Transcribe the stretch of entries below from the line with "The height and width of the screenshot is (425, 475)." through the line with "Open the Properties", exactly and with both ends included; leave out all other lines.

[Dataset records Boundary: Start]

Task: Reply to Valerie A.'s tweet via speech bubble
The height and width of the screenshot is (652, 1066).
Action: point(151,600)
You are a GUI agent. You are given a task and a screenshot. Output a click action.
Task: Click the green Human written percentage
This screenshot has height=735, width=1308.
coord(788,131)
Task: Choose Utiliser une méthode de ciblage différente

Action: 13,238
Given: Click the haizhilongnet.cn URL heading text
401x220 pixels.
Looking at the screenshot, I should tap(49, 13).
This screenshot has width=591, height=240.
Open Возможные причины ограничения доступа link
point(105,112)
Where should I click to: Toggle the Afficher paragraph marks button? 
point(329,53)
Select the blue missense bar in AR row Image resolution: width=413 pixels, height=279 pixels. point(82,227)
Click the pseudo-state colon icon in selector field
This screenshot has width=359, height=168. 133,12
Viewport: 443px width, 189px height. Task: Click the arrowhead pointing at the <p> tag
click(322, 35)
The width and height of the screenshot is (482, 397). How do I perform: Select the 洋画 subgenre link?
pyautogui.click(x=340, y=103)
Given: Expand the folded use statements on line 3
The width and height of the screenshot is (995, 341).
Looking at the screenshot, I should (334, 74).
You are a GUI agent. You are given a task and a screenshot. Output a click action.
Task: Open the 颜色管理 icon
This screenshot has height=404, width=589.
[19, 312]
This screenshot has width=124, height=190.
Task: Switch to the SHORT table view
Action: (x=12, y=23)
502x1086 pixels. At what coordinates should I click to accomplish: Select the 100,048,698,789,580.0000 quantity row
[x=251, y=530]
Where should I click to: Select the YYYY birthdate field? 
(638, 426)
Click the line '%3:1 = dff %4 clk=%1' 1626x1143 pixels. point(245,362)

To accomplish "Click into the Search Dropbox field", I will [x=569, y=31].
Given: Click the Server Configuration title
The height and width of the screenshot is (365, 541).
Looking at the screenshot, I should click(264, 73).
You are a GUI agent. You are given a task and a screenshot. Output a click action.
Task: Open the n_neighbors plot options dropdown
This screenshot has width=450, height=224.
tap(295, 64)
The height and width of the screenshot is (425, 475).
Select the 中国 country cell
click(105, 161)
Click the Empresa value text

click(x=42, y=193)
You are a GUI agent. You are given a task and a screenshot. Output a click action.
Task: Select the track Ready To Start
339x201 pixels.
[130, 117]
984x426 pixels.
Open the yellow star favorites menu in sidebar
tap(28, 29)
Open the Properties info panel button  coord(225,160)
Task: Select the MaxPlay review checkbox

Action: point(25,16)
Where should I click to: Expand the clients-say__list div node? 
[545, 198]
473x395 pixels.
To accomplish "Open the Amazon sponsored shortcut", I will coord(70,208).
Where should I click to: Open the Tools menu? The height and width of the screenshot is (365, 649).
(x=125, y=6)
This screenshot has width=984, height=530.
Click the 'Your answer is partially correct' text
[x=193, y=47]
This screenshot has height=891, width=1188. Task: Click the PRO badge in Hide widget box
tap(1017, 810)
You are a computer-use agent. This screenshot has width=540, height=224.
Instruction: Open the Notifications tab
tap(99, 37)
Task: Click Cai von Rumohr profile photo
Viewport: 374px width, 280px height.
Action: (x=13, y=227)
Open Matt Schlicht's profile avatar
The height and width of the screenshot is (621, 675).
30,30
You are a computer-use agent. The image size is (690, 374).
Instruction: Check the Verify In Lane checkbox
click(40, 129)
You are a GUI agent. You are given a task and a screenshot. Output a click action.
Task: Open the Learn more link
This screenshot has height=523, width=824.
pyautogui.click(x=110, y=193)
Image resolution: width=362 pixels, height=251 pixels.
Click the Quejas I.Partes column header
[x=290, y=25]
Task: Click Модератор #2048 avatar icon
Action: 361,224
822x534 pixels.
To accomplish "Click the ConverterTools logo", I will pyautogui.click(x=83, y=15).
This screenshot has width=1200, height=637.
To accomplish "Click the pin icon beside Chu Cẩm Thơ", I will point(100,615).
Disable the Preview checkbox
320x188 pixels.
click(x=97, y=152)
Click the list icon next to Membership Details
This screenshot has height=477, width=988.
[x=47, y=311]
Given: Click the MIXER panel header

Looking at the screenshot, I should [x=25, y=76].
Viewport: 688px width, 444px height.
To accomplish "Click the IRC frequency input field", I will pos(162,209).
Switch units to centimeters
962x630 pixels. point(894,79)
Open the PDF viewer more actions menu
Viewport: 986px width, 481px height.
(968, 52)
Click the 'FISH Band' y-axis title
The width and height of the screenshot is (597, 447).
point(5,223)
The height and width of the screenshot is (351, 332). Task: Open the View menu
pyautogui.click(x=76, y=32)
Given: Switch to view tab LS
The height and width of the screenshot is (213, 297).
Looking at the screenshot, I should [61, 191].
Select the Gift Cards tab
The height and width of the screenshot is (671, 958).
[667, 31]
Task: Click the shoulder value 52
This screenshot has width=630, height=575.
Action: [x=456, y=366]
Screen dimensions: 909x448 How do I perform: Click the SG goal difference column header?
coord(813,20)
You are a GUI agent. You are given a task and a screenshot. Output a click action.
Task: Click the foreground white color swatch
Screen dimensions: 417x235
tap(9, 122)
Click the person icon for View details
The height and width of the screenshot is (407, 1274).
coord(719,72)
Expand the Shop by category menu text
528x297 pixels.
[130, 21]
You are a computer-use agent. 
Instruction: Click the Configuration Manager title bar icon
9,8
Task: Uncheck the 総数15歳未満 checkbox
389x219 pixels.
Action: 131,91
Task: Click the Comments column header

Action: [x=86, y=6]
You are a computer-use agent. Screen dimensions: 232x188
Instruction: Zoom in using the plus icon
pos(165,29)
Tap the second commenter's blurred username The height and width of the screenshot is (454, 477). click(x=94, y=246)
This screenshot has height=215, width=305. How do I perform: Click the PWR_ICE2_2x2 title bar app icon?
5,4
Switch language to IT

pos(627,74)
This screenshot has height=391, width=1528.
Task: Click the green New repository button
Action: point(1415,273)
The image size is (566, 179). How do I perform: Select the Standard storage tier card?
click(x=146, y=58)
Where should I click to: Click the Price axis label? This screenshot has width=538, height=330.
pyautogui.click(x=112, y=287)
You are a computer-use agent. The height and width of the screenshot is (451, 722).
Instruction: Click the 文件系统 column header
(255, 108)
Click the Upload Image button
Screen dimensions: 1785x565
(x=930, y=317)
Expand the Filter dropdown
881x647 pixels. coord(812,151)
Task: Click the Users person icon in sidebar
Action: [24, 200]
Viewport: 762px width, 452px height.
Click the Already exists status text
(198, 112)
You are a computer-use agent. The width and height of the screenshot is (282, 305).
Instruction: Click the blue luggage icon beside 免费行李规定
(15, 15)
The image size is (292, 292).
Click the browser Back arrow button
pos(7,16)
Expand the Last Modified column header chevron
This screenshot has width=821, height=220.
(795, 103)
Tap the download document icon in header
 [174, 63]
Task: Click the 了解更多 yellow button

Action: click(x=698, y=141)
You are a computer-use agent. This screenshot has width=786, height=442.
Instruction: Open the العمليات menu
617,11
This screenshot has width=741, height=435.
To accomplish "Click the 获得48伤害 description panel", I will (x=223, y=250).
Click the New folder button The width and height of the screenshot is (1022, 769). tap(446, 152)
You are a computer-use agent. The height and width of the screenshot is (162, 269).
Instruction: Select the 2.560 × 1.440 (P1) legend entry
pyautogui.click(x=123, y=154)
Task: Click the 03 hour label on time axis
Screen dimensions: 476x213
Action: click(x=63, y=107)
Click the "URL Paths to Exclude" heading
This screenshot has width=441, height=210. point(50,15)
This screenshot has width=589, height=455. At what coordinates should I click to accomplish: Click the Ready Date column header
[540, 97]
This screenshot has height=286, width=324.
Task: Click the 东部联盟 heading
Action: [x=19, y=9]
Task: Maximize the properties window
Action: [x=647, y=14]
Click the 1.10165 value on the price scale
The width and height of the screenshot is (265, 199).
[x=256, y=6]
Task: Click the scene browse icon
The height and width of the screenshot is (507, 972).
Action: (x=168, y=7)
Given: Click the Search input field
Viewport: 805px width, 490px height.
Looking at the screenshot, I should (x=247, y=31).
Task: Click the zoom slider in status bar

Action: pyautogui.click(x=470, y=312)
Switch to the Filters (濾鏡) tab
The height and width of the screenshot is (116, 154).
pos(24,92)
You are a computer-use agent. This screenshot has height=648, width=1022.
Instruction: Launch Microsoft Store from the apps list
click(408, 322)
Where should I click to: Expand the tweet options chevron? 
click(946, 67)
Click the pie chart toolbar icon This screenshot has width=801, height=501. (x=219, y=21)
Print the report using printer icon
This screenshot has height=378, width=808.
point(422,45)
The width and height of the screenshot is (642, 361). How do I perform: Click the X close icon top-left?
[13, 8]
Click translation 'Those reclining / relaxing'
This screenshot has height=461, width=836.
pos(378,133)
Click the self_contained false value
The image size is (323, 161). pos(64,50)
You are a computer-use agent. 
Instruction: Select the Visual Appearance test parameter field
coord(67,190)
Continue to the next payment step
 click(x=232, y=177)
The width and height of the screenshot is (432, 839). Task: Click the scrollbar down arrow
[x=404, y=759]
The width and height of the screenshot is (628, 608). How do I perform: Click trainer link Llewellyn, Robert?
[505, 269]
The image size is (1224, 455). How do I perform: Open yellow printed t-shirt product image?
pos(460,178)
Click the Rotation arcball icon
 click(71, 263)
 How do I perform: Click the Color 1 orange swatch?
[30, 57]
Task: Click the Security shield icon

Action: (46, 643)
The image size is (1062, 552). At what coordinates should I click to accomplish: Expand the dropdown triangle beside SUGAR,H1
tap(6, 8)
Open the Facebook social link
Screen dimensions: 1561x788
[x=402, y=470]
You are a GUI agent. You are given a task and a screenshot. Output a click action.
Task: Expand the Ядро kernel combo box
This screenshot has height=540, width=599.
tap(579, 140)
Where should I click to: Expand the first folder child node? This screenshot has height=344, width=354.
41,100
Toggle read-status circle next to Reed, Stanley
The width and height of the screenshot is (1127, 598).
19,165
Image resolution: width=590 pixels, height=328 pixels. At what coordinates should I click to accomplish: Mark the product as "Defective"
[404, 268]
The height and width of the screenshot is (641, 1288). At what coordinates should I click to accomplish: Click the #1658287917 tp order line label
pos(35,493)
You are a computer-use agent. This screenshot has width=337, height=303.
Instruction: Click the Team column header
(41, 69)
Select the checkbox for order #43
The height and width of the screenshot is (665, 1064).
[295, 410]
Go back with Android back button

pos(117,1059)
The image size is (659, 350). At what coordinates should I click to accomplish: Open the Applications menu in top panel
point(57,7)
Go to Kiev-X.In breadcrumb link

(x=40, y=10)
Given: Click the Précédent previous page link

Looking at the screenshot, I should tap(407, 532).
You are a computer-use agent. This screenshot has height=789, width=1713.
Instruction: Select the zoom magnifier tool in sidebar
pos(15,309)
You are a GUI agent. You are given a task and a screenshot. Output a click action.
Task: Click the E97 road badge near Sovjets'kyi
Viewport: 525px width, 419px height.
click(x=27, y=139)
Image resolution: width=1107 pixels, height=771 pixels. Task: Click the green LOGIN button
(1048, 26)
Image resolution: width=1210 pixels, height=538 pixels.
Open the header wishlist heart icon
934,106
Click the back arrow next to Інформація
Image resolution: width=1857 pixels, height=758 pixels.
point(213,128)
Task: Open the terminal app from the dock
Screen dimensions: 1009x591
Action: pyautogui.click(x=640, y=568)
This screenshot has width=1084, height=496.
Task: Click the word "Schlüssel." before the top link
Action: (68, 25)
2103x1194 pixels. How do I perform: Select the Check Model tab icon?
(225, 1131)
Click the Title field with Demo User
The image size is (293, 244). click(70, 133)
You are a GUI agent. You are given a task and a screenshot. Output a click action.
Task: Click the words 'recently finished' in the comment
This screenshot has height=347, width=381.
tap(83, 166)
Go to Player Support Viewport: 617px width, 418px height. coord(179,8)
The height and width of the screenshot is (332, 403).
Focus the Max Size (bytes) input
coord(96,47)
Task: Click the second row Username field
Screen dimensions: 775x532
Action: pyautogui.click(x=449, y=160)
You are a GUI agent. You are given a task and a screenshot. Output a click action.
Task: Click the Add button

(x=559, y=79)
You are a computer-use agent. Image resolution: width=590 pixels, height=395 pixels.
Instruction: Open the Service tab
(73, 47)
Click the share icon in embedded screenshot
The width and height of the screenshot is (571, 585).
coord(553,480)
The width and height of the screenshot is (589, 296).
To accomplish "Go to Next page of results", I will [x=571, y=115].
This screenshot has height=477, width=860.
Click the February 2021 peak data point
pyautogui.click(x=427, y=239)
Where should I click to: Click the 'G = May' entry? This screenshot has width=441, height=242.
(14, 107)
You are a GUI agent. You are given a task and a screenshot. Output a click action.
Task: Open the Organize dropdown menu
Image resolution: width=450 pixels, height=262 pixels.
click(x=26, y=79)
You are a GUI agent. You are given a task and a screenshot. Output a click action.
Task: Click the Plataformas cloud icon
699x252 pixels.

[Dataset records Boundary: End]

## Reply to the task
The height and width of the screenshot is (425, 475).
Select the 中国 country cell
click(105, 161)
Click the Empresa value text

click(x=42, y=193)
You are a GUI agent. You are given a task and a screenshot. Output a click action.
Task: Select the track Ready To Start
339x201 pixels.
[130, 117]
984x426 pixels.
Open the yellow star favorites menu in sidebar
tap(28, 29)
Open the Properties info panel button  coord(225,160)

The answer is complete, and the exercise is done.